Pizza Hut offers an instructive example. Rather than trying to compete with pizza delivery companies for the order-out budget of a family in Palo Alto, Zume announced last month that it would start a pilot project to supply Pizza Hut with circular, compostable pizza boxes, part of its attempt to play in the packaged goods industry.

Or here’s another example: The Washington, DC-based fast-casual chain &pizza is using Zume’s food trucks to cook and deliver its own pizzas.

“Today it costs hundreds of thousands of dollars and takes a year, sometimes more, to open up a brick-and-mortar store, but by leveraging our infrastructure, they can open a new market in a matter of weeks — and they can do it with a flexible financial model,” Garden said in an interview earlier this fall.

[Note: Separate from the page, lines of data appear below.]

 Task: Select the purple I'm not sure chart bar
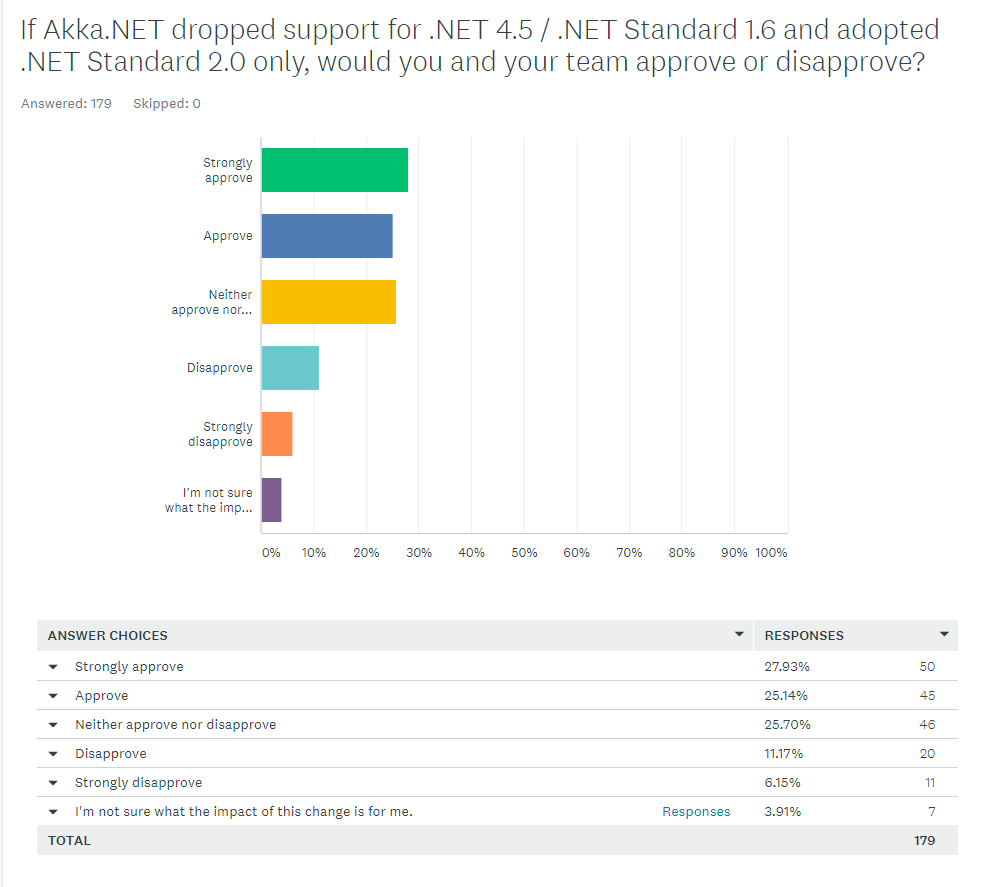[x=271, y=499]
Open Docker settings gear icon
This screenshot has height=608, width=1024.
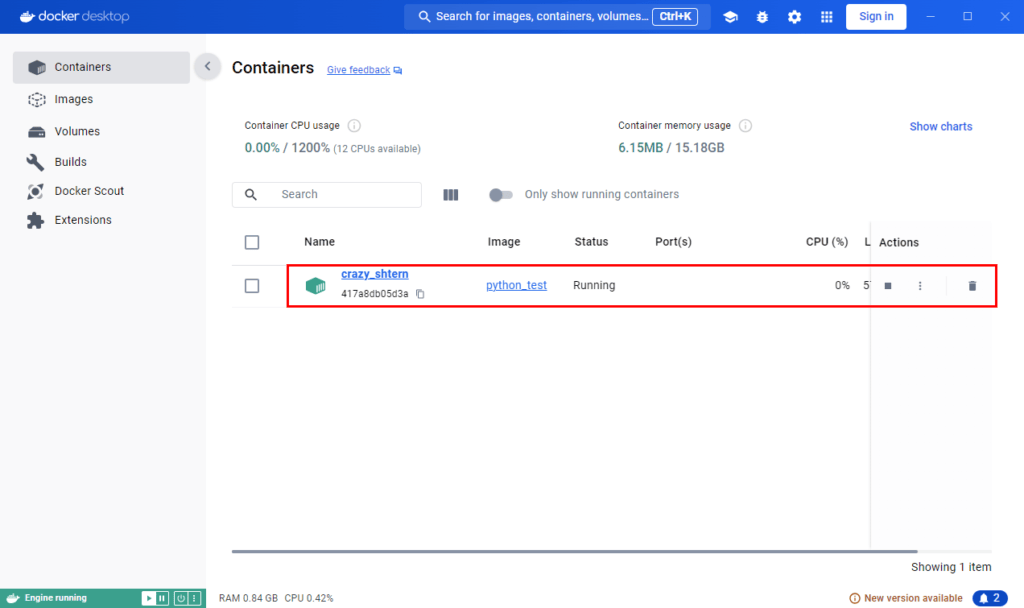[x=794, y=17]

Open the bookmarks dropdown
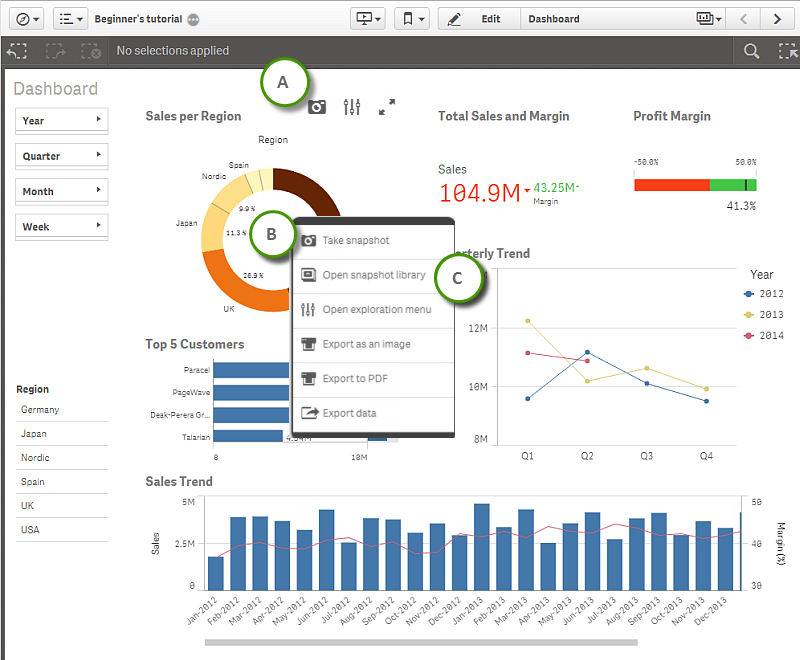tap(411, 19)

Given that Zume is trying to partner with existing food providers, its role could make sense within SoftBank’s portfolio, which includes several of the leading food-delivery companies across the globe, such as Uber. Other Zume investors include tech billionaire John Doerr, who backed it personally rather than through his VC firm Kleiner Perkins.

That being said, Zume has a long way to go until it grows into its valuation. It loses about $50 million a year, according to a source close to the company, although SoftBank’s deep pockets help. Zume still has most of the $375 million it raised from the firm in the bank, sources say.

But at a $4 billion valuation instead of a $2 billion valuation, expect twice as many jokes about the company.